• **WORK INSTRUCTION**
Transcribe everything in the listing below exactly, except the pictures.

• **RECORD EXCERPTS**

○ ○ ○ ○

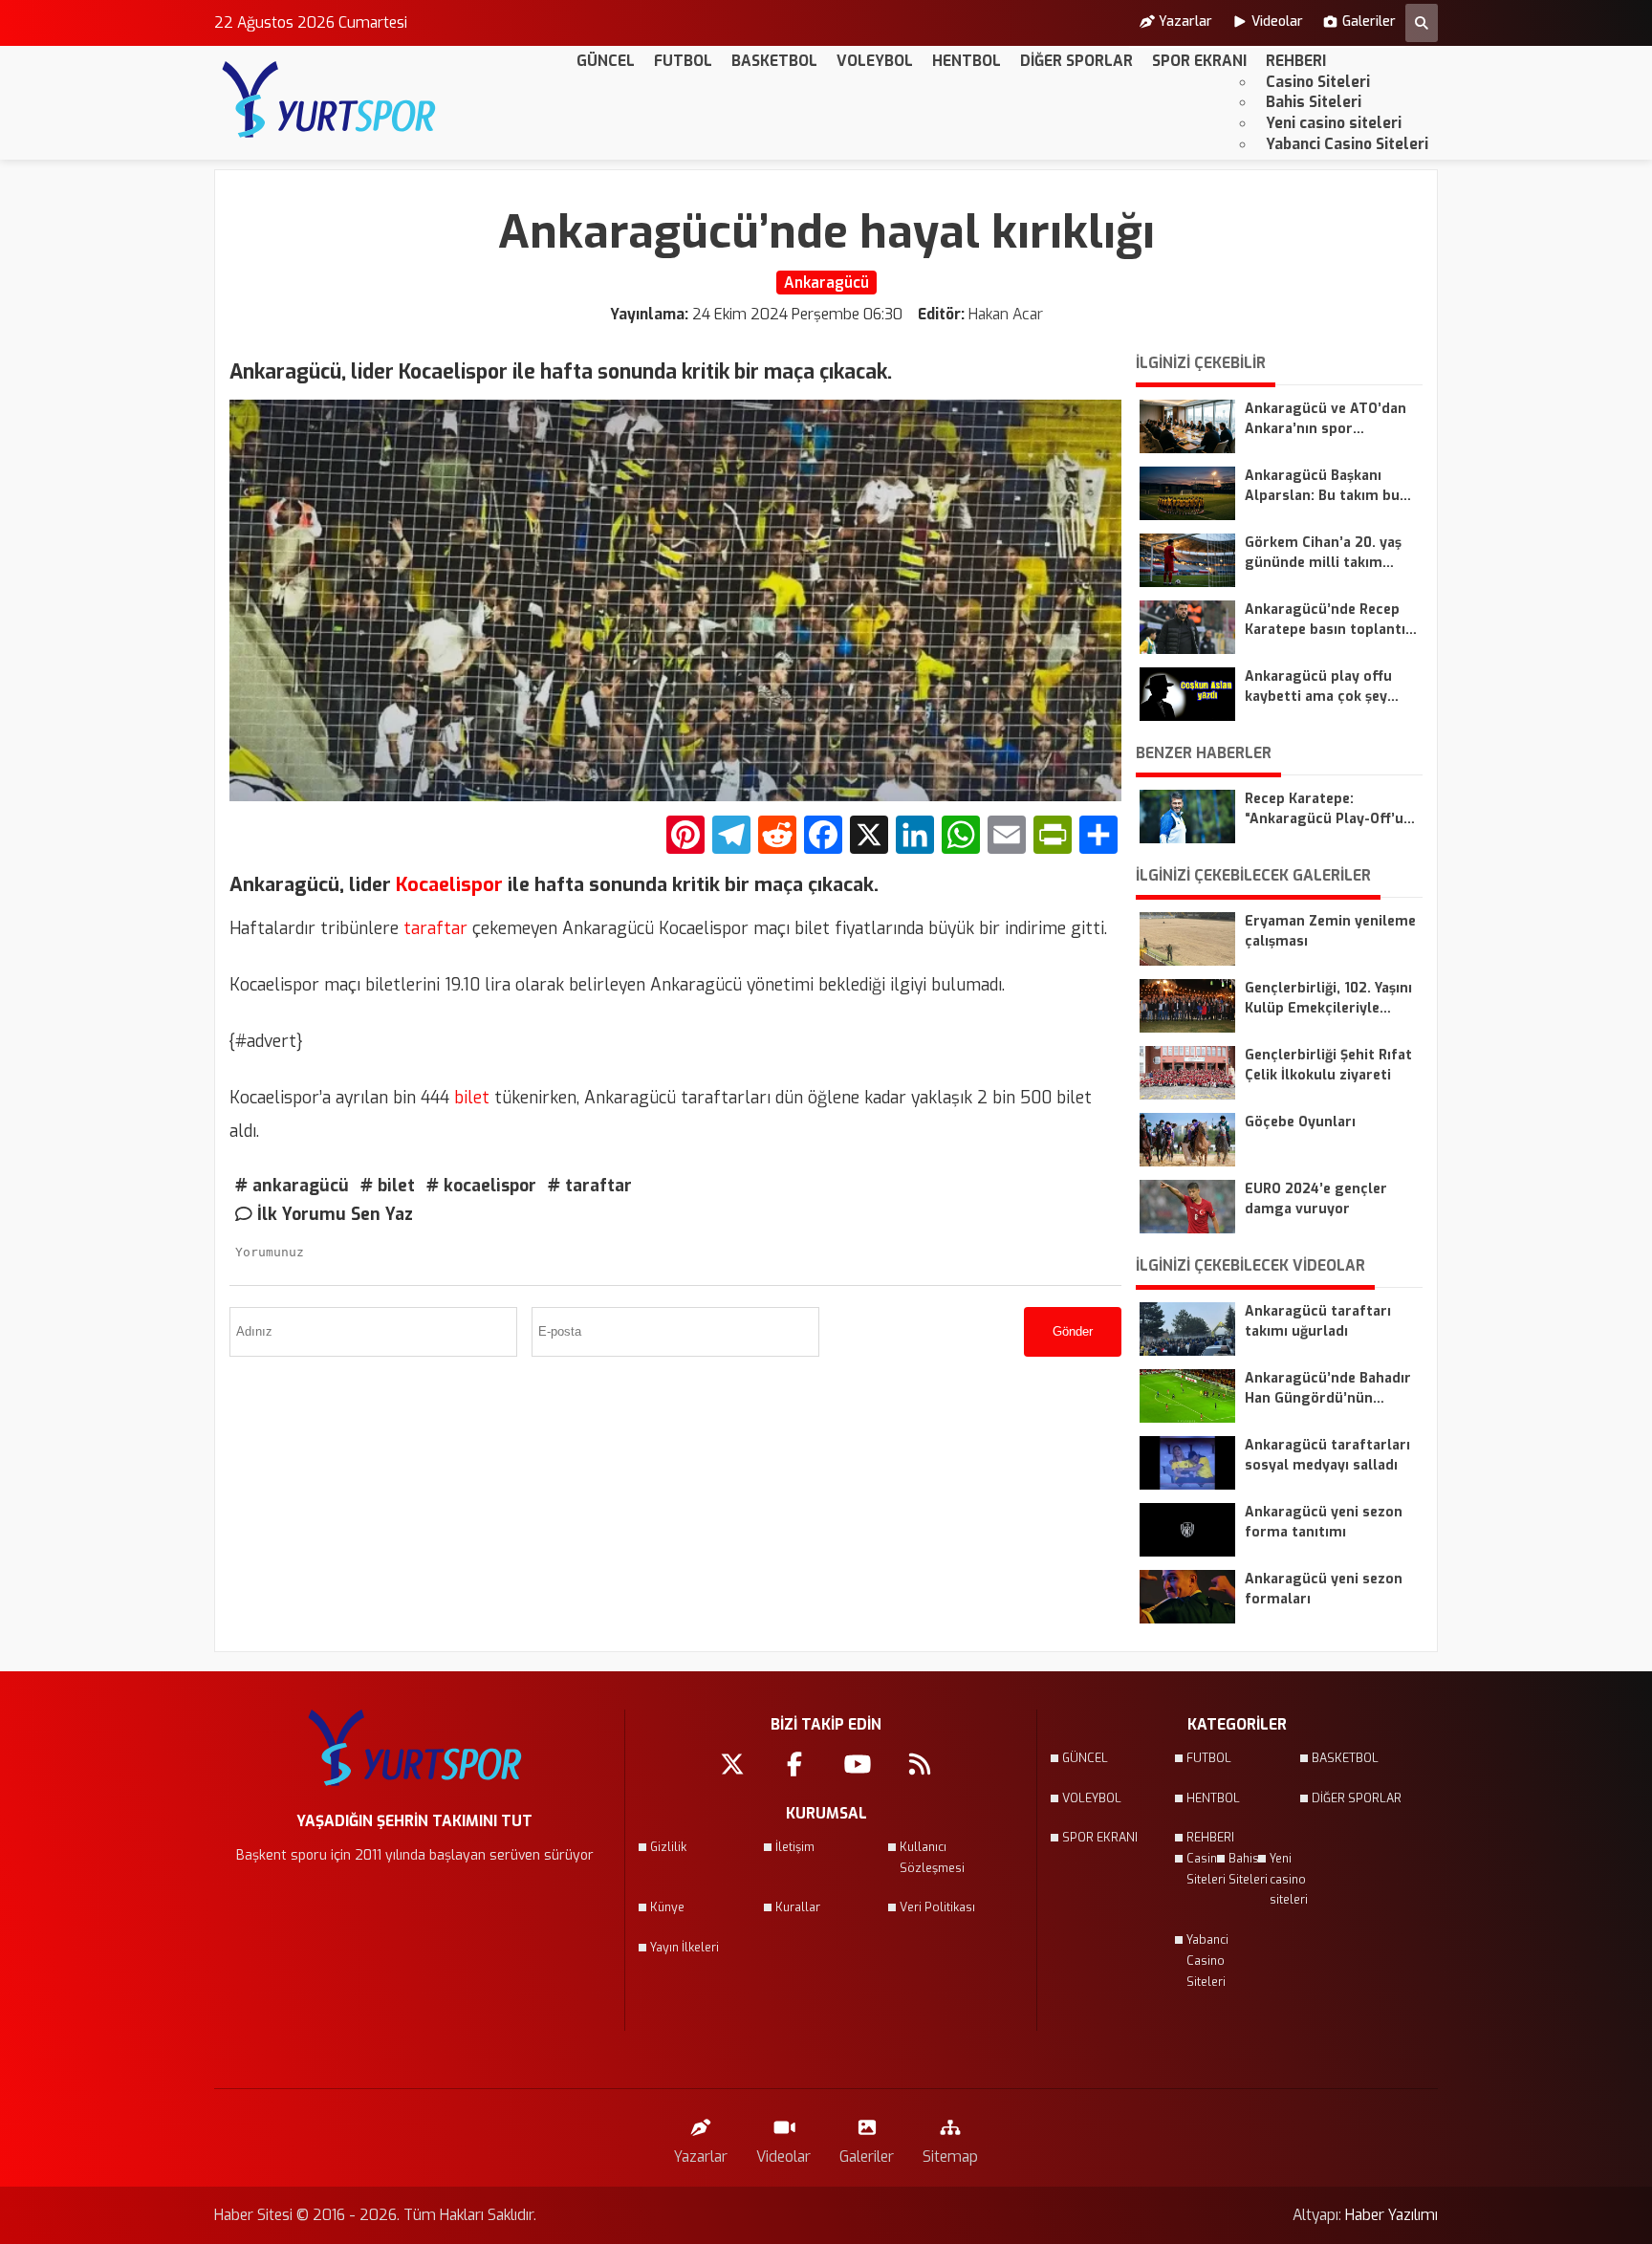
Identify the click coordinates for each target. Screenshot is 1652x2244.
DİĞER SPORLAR (1076, 61)
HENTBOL (966, 61)
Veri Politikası (937, 1907)
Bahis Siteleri (1313, 102)
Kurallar (797, 1907)
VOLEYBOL (875, 61)
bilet (469, 1097)
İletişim (795, 1847)
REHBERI (1296, 61)
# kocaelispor (481, 1185)
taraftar (433, 928)
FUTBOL (683, 61)
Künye (667, 1907)
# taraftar (590, 1185)
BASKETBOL (774, 61)
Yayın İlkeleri (684, 1947)
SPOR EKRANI (1199, 61)
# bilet (387, 1185)
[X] (869, 837)
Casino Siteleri (1318, 82)
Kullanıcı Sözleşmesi (932, 1858)
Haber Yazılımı (1391, 2215)
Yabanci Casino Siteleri (1347, 144)
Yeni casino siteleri (1334, 123)
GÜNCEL (605, 61)
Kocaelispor (447, 885)
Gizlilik (668, 1847)
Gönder (1073, 1331)
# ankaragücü (292, 1185)
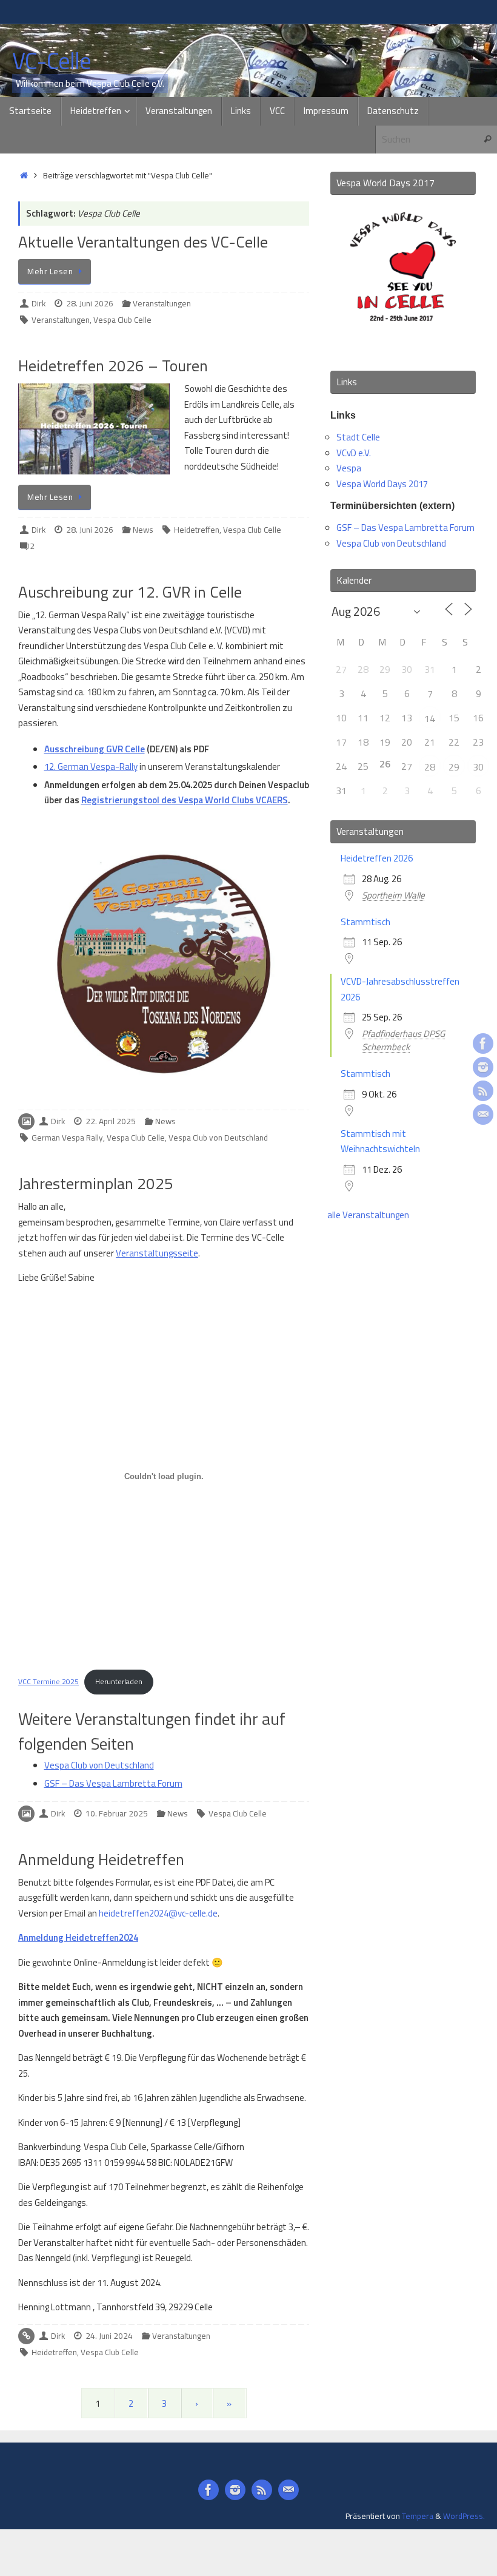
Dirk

○ ○ ○ ○

• **FINISHED EXERCISE**
Identify the click coordinates for each target. Screenshot is 1652x2244.
DİĞER SPORLAR (1076, 61)
HENTBOL (966, 61)
Veri Politikası (937, 1907)
Bahis Siteleri (1313, 102)
Kurallar (797, 1907)
VOLEYBOL (875, 61)
bilet (469, 1097)
İletişim (795, 1847)
REHBERI (1296, 61)
# kocaelispor (481, 1185)
taraftar (433, 928)
FUTBOL (683, 61)
Künye (667, 1907)
# taraftar (590, 1185)
BASKETBOL (774, 61)
Yayın İlkeleri (684, 1947)
SPOR EKRANI (1199, 61)
# bilet (387, 1185)
[X] (869, 837)
Casino Siteleri (1318, 82)
Kullanıcı Sözleşmesi (932, 1858)
Haber Yazılımı (1391, 2215)
Yabanci Casino Siteleri (1347, 144)
Yeni casino siteleri (1334, 123)
GÜNCEL (605, 61)
Kocaelispor (447, 885)
Gizlilik (668, 1847)
Gönder (1073, 1331)
# ankaragücü (292, 1185)
Dirk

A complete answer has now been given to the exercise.